§ TASK OBJECTIVE:
Rewrite the lines of the records below as a numbered list, leaving out blank lines and omitting the pictures.

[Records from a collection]
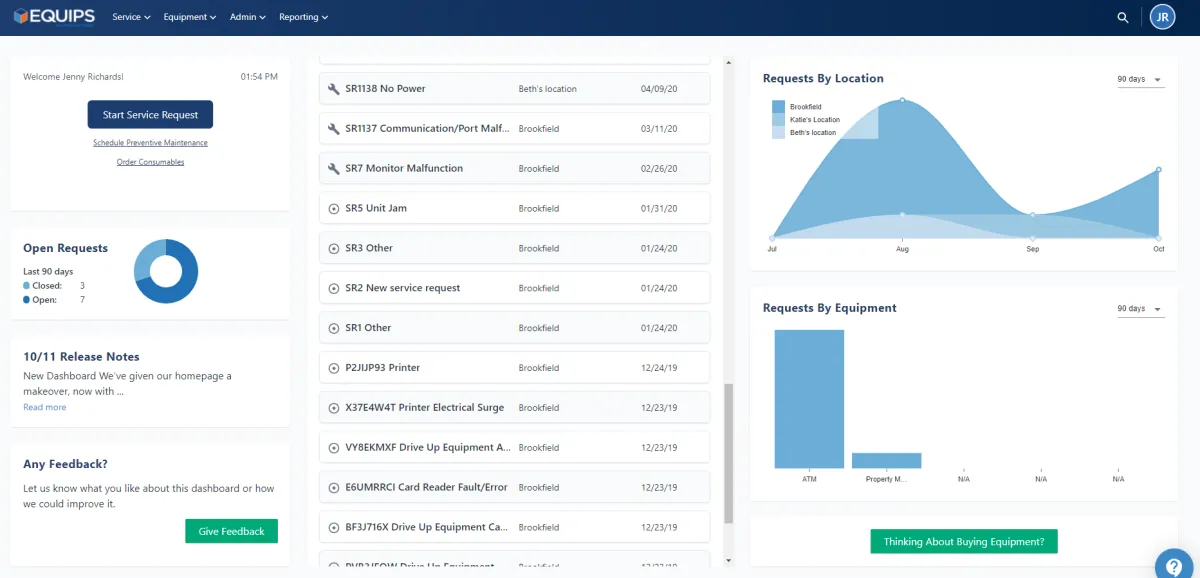This screenshot has width=1200, height=578.
Task: Click the wrench icon beside SR7 Monitor Malfunction
Action: pyautogui.click(x=333, y=168)
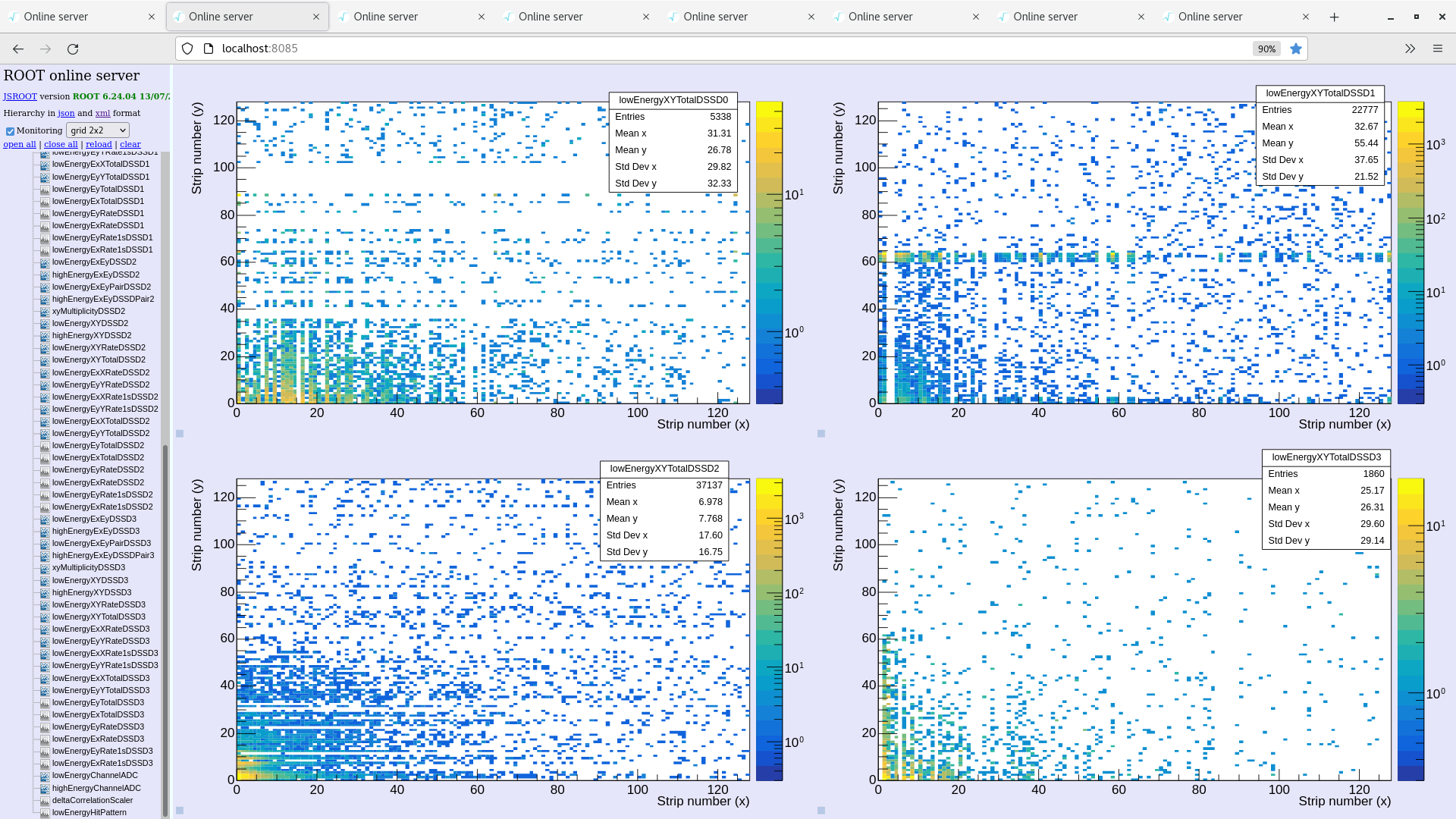Click the histogram icon next to xyMultiplicityDSSD3
This screenshot has height=819, width=1456.
coord(45,567)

§ FULL RESPONSE:
1. This screenshot has width=1200, height=578.
2. Task: Click the wrench icon beside SR7 Monitor Malfunction
3. Action: pyautogui.click(x=333, y=168)
4. Click the histogram icon next to xyMultiplicityDSSD3
5. This screenshot has height=819, width=1456.
6. coord(45,567)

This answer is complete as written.